On the 17th of August, FDA released an internal memo on the procedure for reviewing tobacco-free vapes that do not contain tobacco. The memorandum states, “[l]imiting youth access and marketing exposure is a critical aspect of product regulation.” However, the Administration added that it was unaware of any regulations that were sufficient to restrict the capacity of young people to access and utilize electronic cigarettes.
The memorandum concludes by stating that “for the sake of efficiency, the evaluation of the marketing plans in applications w[ould] not occur at this stage of review.”
The majority of MDOs were issued to state that there was insufficient evidence to suggest that the products would benefit adult smokers and keep cigarettes out of the reach of young people. It appears that the FDA did not examine specific aspects of Pre-Market Tobacco Applications (PMTAs), which the FDA believed were crucial in limiting youth access, which led to the court’s decision.

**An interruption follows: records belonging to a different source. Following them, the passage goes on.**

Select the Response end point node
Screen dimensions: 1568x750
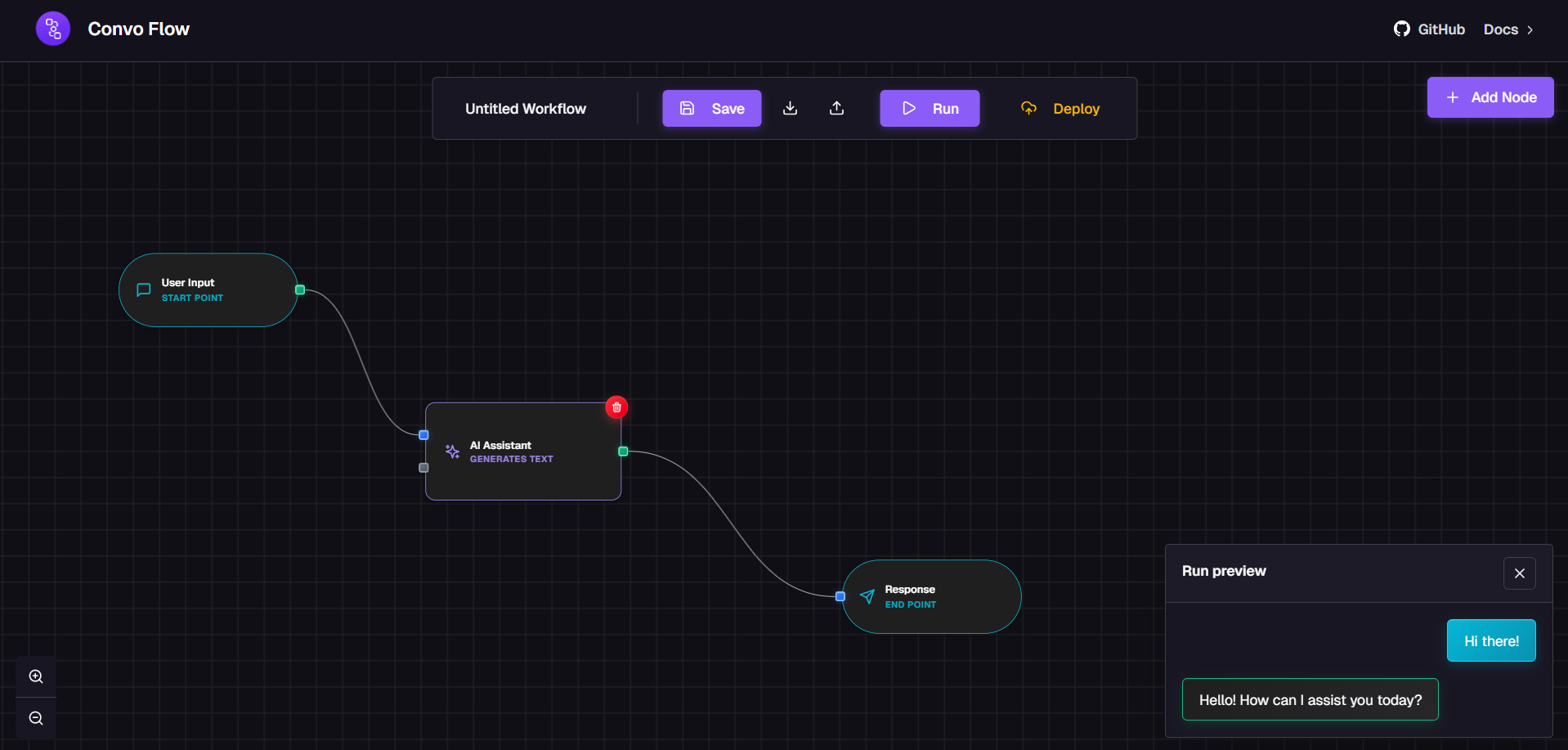(931, 596)
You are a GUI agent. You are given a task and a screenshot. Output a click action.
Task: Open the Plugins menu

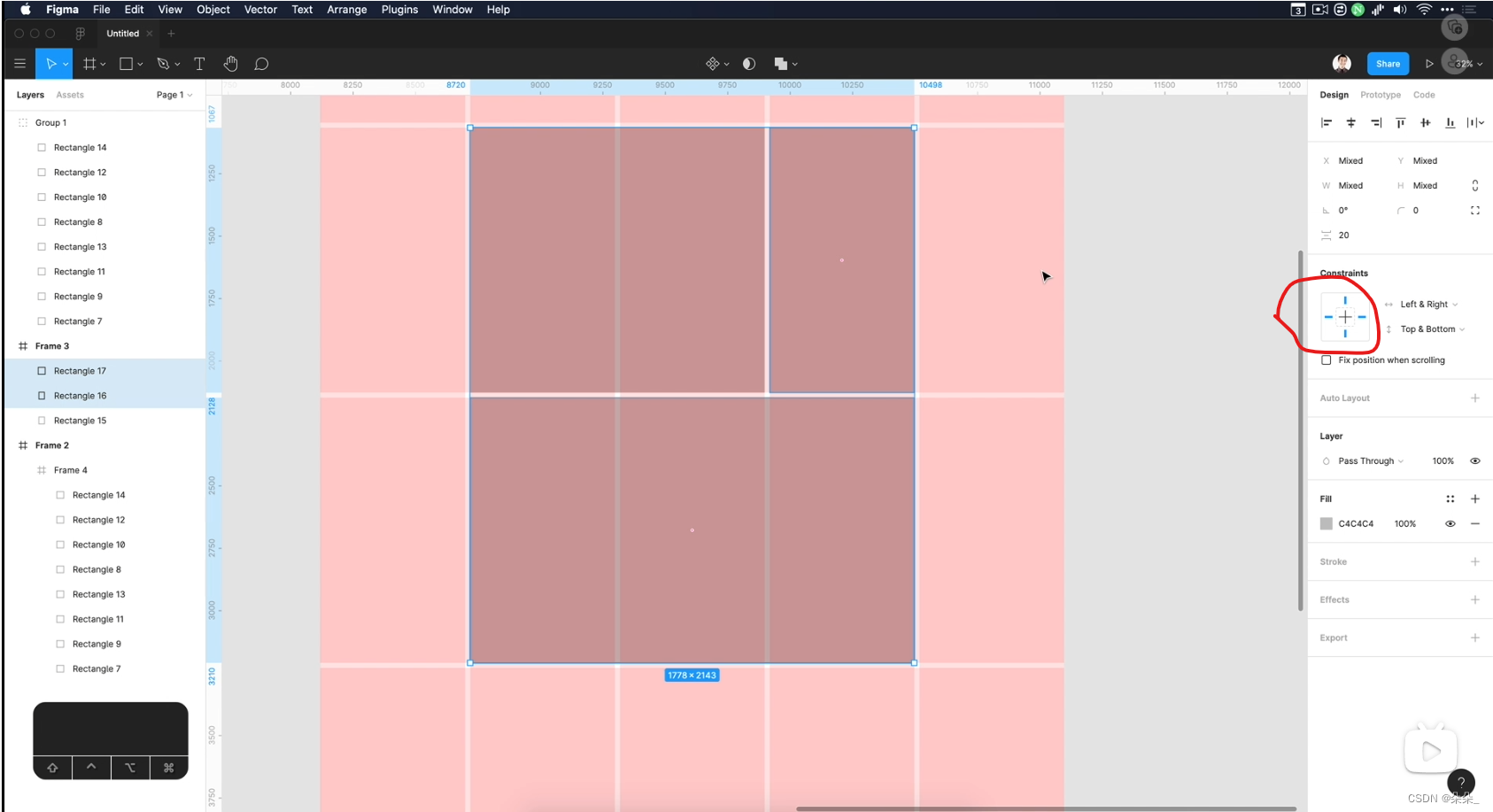[399, 10]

The most important outcome of this case is the circuit split. A circuit split happens if two courts issue different rulings regarding the same legal issue. A break typically raises the possibility for an appeal to the Supreme Court to hear a case.
The dispute is in the 11th Circuit Court and the 5th Circuit Court. Recently, the 5th Circuit Court of Appeals decided against Triton in the same case, saying it was clear that the FDA didn’t act capriciously or arbitrarily when granting Triton’s MDO, which is the exact opposite of what occurred at the 11th Circuit Court.